By Richard A. Clarke
November 20, 2006
Americans tend to think we can achieve almost any goal if we just expend more resources and try a bit harder. That spirit has built the greatest nation in history, but it may be dooming Iraq.
As the head of the British army recently noted, the very presence of large numbers of foreign combat troops is the source of much of the violence and instability. Our efforts, then, are merely postponing the day when Iraqis find their way to something approaching normalcy. Only withdrawal offers a realistic path forward.
Too often in the Iraq debate, we have let intuition, slogans and appealing thoughts cloud logic. Perhaps the most troublesome example is the argument that we must honor the American dead by staying until we can build something worthy of their sacrifice.
Stripped of its emotional tones, this argument is, in economic analysis, an appeal to sunk cost. An MIT professor once promised to fail me if I ever justified actions based on sunk cost – so I learned that what is gone is gone, and what is left we should conserve, cherish and employ wisely.
A similarly illogical argument for staying in Iraq is that chaos would follow any near-term U.S. withdrawal. The flaw lies not in the concept that chaos will happen, but rather in thinking that chaos would only happen if we withdraw in the near-term. Chaos will almost certainly follow any U.S. withdrawal, whether in 2008 or 2012.

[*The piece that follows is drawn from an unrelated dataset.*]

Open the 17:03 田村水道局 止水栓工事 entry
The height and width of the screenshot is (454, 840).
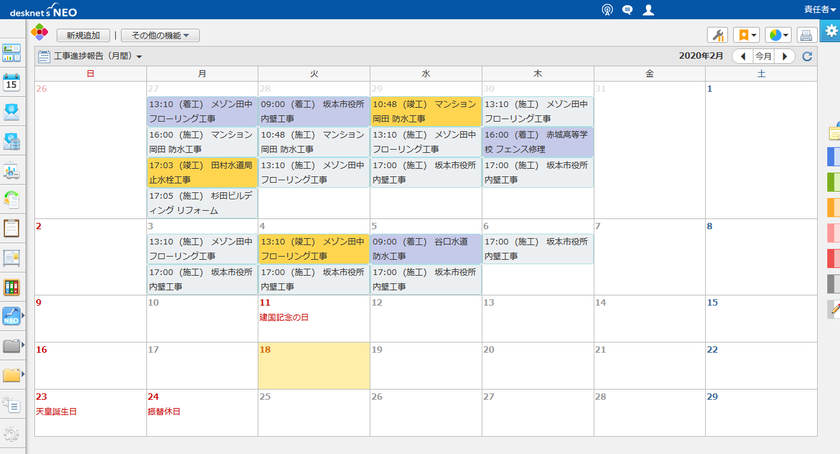[x=201, y=172]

Even granting that chaos after a 2008 pullout may be worse than what would follow a 2012 withdrawal, is the difference between those two levels of disaster worth the cost? This cost comes in American dead and wounded, Iraqi dead and wounded, billions of dollars in military expenditures, the continued damage to U.S. influence in the world, and the further strengthening of radical Islamist terrorists everywhere.
Another emotionally charged argument against withdrawal is that al-Qaeda will be emboldened by our departure. But are we to conclude that, if we make a mistake, we should continue to make it lest our enemies gloat? Al-Qaeda is already sufficiently emboldened.